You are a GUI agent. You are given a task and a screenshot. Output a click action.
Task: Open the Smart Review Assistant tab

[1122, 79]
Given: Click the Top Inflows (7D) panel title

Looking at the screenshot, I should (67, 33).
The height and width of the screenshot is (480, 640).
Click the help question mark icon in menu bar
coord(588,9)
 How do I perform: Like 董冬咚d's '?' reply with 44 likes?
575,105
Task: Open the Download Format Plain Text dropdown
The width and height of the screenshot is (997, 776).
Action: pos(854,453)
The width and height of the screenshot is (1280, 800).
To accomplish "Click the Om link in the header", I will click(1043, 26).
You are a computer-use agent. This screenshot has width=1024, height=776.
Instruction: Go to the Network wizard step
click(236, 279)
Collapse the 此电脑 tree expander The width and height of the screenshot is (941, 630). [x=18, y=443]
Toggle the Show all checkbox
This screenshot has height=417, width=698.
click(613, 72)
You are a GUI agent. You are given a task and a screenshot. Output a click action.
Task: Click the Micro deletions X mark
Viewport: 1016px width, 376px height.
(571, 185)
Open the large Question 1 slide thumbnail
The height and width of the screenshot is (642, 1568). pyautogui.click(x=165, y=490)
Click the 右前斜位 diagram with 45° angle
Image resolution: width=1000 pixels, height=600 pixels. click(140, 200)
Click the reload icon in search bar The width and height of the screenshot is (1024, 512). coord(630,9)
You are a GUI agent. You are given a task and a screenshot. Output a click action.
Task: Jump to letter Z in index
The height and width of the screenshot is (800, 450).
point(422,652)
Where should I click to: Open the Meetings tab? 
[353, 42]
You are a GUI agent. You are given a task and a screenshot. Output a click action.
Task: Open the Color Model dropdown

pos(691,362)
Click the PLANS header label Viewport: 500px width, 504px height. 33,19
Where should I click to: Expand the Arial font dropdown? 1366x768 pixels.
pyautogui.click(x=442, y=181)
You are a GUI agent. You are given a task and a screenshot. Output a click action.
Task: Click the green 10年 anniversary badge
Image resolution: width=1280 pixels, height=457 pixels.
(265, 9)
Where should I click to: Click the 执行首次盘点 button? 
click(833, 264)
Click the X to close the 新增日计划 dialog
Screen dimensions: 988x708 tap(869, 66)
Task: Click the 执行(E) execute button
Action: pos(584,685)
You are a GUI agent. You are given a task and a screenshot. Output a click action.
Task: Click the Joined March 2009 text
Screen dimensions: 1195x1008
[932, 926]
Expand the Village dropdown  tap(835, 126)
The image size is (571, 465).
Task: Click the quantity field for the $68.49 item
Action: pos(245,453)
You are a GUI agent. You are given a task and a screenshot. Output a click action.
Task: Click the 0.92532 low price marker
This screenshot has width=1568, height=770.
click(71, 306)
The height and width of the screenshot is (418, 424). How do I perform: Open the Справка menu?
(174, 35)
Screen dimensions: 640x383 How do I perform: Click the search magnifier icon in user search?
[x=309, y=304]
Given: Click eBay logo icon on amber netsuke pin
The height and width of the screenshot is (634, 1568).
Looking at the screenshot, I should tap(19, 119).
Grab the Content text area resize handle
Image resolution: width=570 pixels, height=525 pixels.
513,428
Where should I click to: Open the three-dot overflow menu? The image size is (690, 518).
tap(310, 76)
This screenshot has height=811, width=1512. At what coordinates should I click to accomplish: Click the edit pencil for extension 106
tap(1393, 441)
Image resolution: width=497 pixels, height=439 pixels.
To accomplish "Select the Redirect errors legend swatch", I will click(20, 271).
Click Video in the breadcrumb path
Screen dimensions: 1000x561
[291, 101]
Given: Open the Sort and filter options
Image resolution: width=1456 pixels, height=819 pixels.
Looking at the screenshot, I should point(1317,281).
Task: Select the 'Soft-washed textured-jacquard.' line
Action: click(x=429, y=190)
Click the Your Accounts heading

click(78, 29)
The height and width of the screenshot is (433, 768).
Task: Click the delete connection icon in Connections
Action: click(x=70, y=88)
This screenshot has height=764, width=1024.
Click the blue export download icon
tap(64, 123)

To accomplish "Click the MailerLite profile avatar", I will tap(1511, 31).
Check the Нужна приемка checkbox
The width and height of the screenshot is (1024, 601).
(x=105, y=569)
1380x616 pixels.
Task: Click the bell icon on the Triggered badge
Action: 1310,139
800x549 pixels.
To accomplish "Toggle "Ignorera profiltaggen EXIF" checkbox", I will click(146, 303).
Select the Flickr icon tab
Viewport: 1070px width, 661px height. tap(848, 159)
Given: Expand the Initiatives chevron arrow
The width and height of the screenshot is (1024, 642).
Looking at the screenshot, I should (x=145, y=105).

[WORK REQUEST] Take each line above that holds the string "header" and copy it.

[WRITTEN SOLUTION]
To accomplish "Click the Om link in the header", I will click(1043, 26).
Click the PLANS header label Viewport: 500px width, 504px height. 33,19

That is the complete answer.